Bellarmine’s 2015-16 women’s basketball team was one of the most successful and historic groups in the school’s history.

The team was 24-4 overall and 15-3 in the Great Lakes Valley Conference, won the GLVC Tournament Championship and made the NCAA Tournament for the first time since 2008, before losing in the first round to Saginaw Valley State University.

The Saginaw game, right after the death of Bellarmine President Dr. Joseph McGowan, left the team emotionally drained. The team ended up playing one of its worst games of the season at the worst possible time.

“It left a sour taste in our mouth,” head coach Chancellor Dugan said.

Senior forward Sarah Galvin said, “We weren’t prepared: We weren’t happy with the way the season ended.”

Now, it’s on to the 2016-17 season. After their most accomplished season ever, the Knights’ expectations are higher than ever.  The team is looking to build on its success and catapult into becoming a new national powerhouse. Bellarmine hopes to do this by utilizing its experienced talent.

Bellarmine returns three 2016 All-GLVC performers who made a major impact in the Knights’ historic season last year: Galvin first team; junior guard Raven Merriweather second team; and senior guard Destony Curry third team.

Bellarmine’s success has not gone unnoticed nationally.

The Knights are No. 13 in the country by Women’s Division II Bulletin Rankings. Dugan said she sees the ranking more as motivation than success.

“It’s nice to be noticed, but we don’t want to be ranked 13th at the end of the season. We want to be ranked No. 1,” Dugan said.

The pre-season accolades for the Knights don’t stop at their ranking. Galvin was named to the “Super 16,” a list of the top 16 players in the country.

Galvin is Bellarmine’s star player and leading scorer from last season, scoring 17.8 points per game in 2015-16. Galvin said she is not worried about all of the hype surrounding her and the rest of the team.

“I want to be a good leader,” Galvin said. “I want to make the team better in any way I can.”

Dugan said although Galvin is a phenomenal talent, the focus is on the team and not one individual.

“It’s not about one player. It’s about the whole team,” Dugan said.

She has high aspirations for the identity of the team she wants on the court.

“We want to be the best defensive team in the league,” Dugan said.

Rebounding and a strong turnover ratio will be stressed throughout the season and become part of the style of Bellarmine’s squad.  Dugan said if the Knights are able to take care of these goals, winning will take care of itself.
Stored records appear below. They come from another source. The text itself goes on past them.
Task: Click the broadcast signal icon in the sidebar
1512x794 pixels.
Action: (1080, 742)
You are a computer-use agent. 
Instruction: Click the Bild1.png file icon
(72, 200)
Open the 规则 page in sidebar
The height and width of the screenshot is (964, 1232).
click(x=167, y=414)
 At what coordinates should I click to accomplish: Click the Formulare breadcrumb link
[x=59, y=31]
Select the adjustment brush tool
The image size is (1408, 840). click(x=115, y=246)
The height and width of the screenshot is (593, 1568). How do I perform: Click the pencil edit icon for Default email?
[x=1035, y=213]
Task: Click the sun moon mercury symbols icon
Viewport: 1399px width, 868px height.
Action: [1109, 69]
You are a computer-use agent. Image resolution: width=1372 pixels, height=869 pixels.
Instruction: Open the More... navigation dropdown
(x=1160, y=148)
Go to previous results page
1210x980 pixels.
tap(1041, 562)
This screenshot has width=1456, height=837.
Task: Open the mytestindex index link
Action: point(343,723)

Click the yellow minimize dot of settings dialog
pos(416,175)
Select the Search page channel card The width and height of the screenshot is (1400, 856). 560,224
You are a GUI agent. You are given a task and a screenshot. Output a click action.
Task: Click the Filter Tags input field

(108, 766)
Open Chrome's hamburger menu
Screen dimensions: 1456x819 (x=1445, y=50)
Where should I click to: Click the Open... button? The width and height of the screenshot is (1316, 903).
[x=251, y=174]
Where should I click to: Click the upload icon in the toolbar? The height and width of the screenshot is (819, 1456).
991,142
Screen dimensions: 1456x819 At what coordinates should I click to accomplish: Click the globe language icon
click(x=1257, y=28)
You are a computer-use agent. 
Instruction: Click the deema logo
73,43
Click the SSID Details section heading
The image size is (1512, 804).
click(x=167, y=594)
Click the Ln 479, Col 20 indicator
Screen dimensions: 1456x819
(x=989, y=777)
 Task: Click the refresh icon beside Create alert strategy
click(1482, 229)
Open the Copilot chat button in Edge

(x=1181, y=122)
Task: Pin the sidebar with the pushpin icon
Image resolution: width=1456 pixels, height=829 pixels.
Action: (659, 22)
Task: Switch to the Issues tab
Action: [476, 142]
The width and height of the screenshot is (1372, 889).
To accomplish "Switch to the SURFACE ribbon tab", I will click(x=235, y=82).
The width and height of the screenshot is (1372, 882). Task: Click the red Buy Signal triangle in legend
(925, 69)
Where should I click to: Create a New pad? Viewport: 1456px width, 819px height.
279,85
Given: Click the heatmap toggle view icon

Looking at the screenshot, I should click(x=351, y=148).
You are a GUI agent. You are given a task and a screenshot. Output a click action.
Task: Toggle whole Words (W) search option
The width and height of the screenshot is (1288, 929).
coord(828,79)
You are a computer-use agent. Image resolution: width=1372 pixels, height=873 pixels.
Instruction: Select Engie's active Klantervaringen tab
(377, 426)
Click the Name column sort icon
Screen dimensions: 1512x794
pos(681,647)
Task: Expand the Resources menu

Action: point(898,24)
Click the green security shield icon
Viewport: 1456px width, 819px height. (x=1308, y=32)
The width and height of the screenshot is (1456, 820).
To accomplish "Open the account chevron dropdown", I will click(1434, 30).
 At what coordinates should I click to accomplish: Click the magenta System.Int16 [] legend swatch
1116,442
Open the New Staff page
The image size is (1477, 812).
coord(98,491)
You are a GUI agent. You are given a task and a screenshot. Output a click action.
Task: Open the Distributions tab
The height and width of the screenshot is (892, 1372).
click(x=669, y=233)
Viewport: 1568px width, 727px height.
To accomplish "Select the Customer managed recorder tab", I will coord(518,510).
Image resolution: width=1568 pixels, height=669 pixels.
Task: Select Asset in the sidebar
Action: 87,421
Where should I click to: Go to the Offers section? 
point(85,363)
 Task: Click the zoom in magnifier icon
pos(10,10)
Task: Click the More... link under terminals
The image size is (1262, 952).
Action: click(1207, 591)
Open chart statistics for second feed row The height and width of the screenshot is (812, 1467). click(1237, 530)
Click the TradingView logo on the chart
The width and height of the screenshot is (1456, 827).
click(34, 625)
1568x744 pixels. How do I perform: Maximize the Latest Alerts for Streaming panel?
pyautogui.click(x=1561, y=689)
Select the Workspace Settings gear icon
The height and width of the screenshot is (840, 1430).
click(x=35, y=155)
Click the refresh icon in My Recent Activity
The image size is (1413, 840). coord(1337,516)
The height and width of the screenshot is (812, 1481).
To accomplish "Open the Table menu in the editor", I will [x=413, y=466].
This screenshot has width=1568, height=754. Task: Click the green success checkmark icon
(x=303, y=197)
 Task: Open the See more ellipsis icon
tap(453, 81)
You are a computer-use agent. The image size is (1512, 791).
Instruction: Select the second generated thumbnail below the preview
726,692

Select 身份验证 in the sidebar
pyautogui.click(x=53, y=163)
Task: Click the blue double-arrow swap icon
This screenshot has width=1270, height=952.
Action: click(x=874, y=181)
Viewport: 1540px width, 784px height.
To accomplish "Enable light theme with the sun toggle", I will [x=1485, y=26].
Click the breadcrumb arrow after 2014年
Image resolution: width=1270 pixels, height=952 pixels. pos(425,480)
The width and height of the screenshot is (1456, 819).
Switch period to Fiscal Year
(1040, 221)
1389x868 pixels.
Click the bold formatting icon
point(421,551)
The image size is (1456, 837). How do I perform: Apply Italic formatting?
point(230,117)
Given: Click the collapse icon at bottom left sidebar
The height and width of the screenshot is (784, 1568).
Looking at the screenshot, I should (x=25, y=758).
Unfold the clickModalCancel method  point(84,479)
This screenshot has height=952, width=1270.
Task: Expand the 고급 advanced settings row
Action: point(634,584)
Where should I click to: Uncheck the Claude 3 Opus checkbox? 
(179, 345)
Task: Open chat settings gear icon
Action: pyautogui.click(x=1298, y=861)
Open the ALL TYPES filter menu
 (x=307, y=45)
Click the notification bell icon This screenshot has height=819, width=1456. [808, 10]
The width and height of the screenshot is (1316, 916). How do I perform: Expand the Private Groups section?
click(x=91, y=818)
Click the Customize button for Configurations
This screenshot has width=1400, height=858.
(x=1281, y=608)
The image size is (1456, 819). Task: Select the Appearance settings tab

The Knights will face Lewis and Drury, which are both ranked in the Top 25 heading into the season. Galvin said nothing will come easy and every game will present new challenges.

“We take each game one step at a time,” Galvin said.

Dugan and her staff brought in five freshmen to balance the Knights’ experience with a healthy dose of youth.

China Brown, Mikayla Berry, Katie Downey, Taylor Hunter and Mallory Schwartz make up the Knights’ 2016 class. Schwartz, a forward, said she and her fellow freshmen will be ready for their opportunities.

“We (freshmen) work hard in practice and push each other to be better every day,” Schwartz said. “I am able to fill in the spots above me and be ready to play.”

In addition to new players, there’s a new face on the coaching staff.

Candyce Bingham, a former WNBA draft selection and University of Louisville NCAA Tournament runner-up, joined the Knights’ coaching staff as an assistant coach.

Bingham previously coached at Western Kentucky University, Fern Creek High School and Dupont Manual High School.

Bingham is already well respected by her players and her superior.

“She is a great asset to the team,” Galvin said. “She pushes us hard in practice and works well with all of us.”

Said Dugan: “I am fortunate to have excellent assistant coaches. They make me look good.”

The first game of the season is Nov. 11 against Ferris State University in Big Rapids, Michigan.  Opening night at Knights Hall is Nov. 19 against Ohio Dominican University at 6 p.m.